Survey says young people behind the reality curve? We say “build it and they will come!”

It’s fascinating to read a recent study suggesting that as youth unemployment reaches a new high, 14-15 year old people’s career aspirations don’t match requirements for economic growth.

The survey claims that major British industries are facing a talent shortage unless they can shake their unattractive images. 

According to more than 1,000 young people surveyed by Magnified Learning, the jobs that are apparently essential for economic growth are “boring”:

  • Less than 3% of young people considered the environment sector – marked by Cameron as a vital industry for economic growth
  • Least popular was public transport with less than 2%of young people choosing a career in the sector
  • Just 3% showed an interest in the energy sector

Jobs in the media and creative industries may be the only sectors to score consistently well among young people approaching working age. But then I wanted to captain the England rugby team and drive for Ferrari when I was a teenager!

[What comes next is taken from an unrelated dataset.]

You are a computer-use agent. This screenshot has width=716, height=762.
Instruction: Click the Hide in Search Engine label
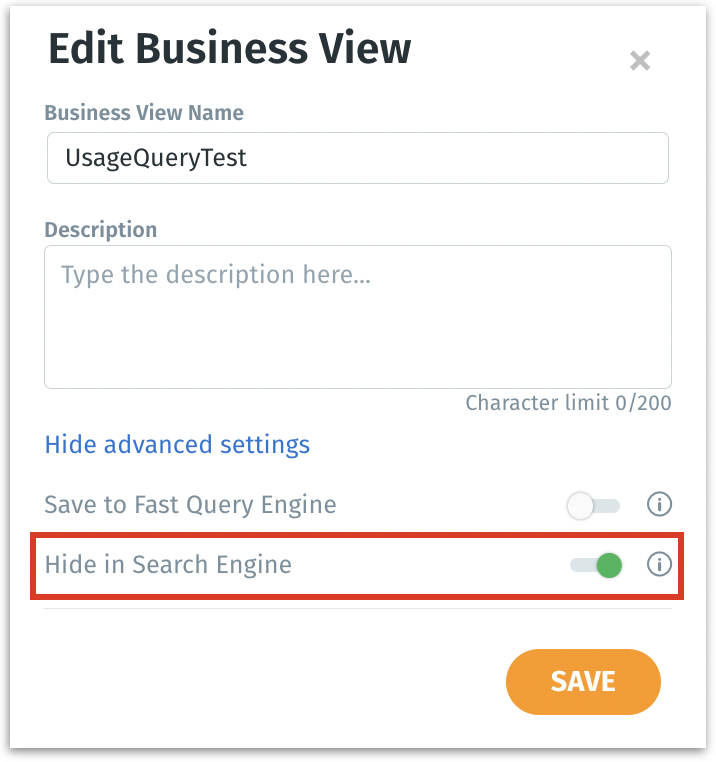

Chris Horton, Director of Magnified Learning, said:

“The high levels of youth unemployment are alarming, but even more alarming is that our research shows that the industries in which there are likely to be jobs opening up for young people, are not even being considered by the vast majority of them.

“We believe tackling these negative perceptions is a two-way process, and it is important that industry leaders recognise their responsibility to engage with the next generation in order to foster new talent. It will be impossible for the UK economy to thrive if we can’t convince young Britons that such career paths are worth aspiring to.”

Of course HR functions have a part to play on the demand side of the equation. But it isn’t necessarily the one hinted at by Mr Horton.

 I’m less convinced by the traditional thinking that new talent = young talent. The bad news for these young folk is that the biggest issues we see when working with organisations currently have little to do with solely attracting fresh talent. The greatest challenge by far is re-engaging, energising and making the most of largely disengaged existing talent where investment will stay within the “family” and there will be no acquisition costs.

Once again, the call goes out to HR directors across sectors to open their eyes to the reality that the bulk of their employment brand efforts should be directed at developing truly sustainable performance cultures and liberating the potential of existing employees. Much more effective to create attractive brands from within by developing an appropriate culture and to influence perceptions of the next generation in that way than to waste time and money on external PR when the words and figures differ.

As the old saying goes “if you build it, they will come”!